Nelle strategie aziendali di Trenitalia, pare che sia presente la volontà di ridurre drasticamente la programmazione dei cosiddetti “servizi universali”, che tradotto significa  tagli dei treni intercity, che se si verificassero andrebbero ad indebolire l’offerta di trasporto pubblico su ferro per le medie distanze. Decisamente contraria a questa scelta la Regione Toscana.
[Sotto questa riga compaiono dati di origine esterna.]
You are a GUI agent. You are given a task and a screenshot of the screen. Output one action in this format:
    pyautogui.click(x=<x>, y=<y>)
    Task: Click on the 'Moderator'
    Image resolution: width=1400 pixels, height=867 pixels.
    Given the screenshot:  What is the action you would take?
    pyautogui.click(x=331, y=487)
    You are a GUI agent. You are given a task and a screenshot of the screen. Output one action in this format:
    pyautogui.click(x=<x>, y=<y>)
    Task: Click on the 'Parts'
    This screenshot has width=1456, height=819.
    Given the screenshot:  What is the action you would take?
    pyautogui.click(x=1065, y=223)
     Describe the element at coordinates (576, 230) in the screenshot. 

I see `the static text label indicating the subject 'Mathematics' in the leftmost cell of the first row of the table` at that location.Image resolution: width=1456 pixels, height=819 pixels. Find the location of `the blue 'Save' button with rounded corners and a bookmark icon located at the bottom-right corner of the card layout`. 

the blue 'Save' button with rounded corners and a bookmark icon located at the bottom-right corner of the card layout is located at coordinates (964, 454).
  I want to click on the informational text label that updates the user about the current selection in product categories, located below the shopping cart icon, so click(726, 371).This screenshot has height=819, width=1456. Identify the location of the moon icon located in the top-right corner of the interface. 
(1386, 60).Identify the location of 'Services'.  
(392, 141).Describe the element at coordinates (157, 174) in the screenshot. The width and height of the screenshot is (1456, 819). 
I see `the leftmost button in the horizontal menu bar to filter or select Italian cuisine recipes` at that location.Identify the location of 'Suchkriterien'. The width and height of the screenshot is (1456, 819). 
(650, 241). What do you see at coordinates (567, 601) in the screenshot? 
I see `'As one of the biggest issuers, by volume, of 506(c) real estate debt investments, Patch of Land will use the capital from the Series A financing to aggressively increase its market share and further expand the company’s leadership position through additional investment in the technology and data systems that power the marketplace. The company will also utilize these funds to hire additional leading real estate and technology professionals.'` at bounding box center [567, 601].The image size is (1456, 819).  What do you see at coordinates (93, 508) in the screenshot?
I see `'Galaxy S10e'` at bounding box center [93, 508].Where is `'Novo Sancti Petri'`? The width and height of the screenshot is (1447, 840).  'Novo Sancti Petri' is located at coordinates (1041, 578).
«Inaccettabile l’ipotesi di tagli ai treni interregionali che si sta profilando- ha dichiarato l’assessore regionale ai trasporti Vincenzo Ceccarelli- Siamo preoccupati perché i treni intercity svolgono un insostituibile ruolo, colmando lo spazio di servizio che sta tra l’alta velocità e i treni regionali. Nel momento in cui le Regioni stanno facendo uno sforzo importante con le proprie risorse per continuare a garantire l’efficienza del trasporto regionale, è incomprensibile che Trenitalia, azienda per fortuna in utile, decida di tagliare ben 12 treni interregionali, che svolgono un servizio essenziale per centinaia di migliaia di utenti di almeno 6 regioni.

Proprio in queste ore – ha continuato l’assessore – stiamo concertando con Liguria, Friuli, Emilia Romagna, Umbria e Lazio, le altre Regioni interessate, un’azione congiunta su Governo e Parlamento, affinché intervengano su Trenitalia e la convincano a riconsiderare le scelte fatte. Come abbiamo detto in più occasioni, di fronte al fondamentale diritto alla mobilità dei cittadini, non è pensabile lasciare tra Frecce e treni regionali un vuoto che finirebbe con il penalizzare tante città italiane tagliate fuori dai servizi dell’alta velocità».

Altro motivo di discussione tra Regione Toscana e Trenitalia è quello riguardante il futuro del treno 9762, una delle Freccebianche in servizio sulla linea Tirrenica, per la quale sarebbe allo studio la deviazione di percorso su Firenze come era già emerso qualche tempo fa. «Stiamo attendendo da Trenitalia decisioni ufficiali circa l’eventuale deviazione su Firenze del treno 9762, che noi chiediamo sia lasciato sull’attuale traccia – ha spiegato Ceccarelli – E’ evidente che se si dovesse andare in una direzione diversa, dovremo chiamare Trenitalia ad un tavolo con il sistema locale, per individuare possibili soluzioni alternative che garantiscano una risposta concreta e soddisfacente agli utenti della costa».